### Written problem
Write the continuation of the patent text on treating crude oil and separating water-in-oil emulsions, beginning after its final sentence.

### Passage shown
========

50. Apparatus according to claim 49, which comprises a water leg
from 3 to 15 meters, preferably from 4 to 12 meters.
51. Apparatus according to claim 49 or 50, comprising a water
make-up device upstream of the feed (111).
52. Apparatus according to any of claims 43 to 48 for implementing
the process according to one of claims 30 to 37.
53. Apparatus according to any of claims 49 to 51 for implementing
the process according to claim 42.
54. Ship or barge comprising the apparatus according to any of
claims 43 to 53 in the hull.
Description
FIELD OF THE INVENTION
[0001] The invention relates to a process for the treatment
(purification) of crude oil (produced from a well, i.e. production
crude oil) and apparatus for implementing it, and a process for
separating a water-in-oil hydrocarbon emulsion and apparatus for
implementing this.

========

### Material provided
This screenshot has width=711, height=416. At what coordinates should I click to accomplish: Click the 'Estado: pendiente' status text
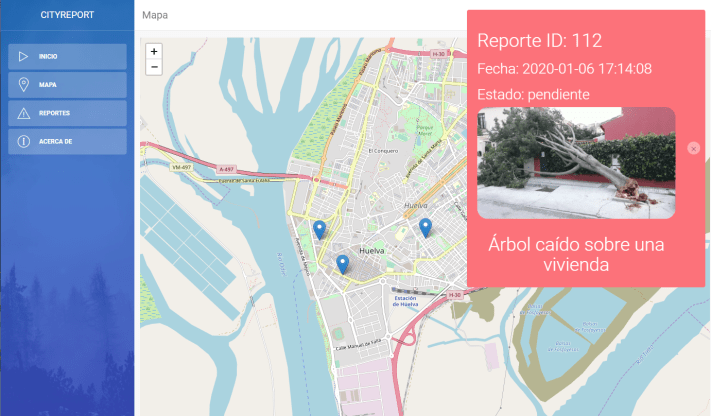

========

### Answer for this exercise
STATE OF THE ART
[0002] Crudes or crude oils (produced from wells or issued from
reservoirs, or known as production crudes) must be processed in
order to comply with three main characteristics: [0003] RVP vapor
pressure (Reid Vapor Pressure), typically less than 11 psi, to
ensure that the crude is stable and to avoid any degassing during
transport or storage, [0004] volume % of water and sediment or BSW
(Basic Sediment and Water), generally 0.5% v/v at the most, [0005]
Salinity, generally less than 100 mg/l (equivalent NaCl), in
particular less than 60 mg/l.
[0006] Processing is therefore carried out in a conventional way.
The problem is however a special one in the case of offshore
fields, more specifically in deep water, where the processing units
are often on floating supports. These are generally FPSOs (Floating
Production Storage and Off-loading)--vessels equipped with
facilities for the processing, production and offloading of
petroleum fluids--or a combination between an FPU (Floating
Production Unit)--barges equipped with petroleum fluid processing
and production facilities--and an FSO (Floating Storage and
Off-loading)--vessels or barges equipped with storage tanks and
facilities for unloading petroleum fluids. In all cases this
processing is carried out in what is called the "topsides", that is
the upper part of the floating support.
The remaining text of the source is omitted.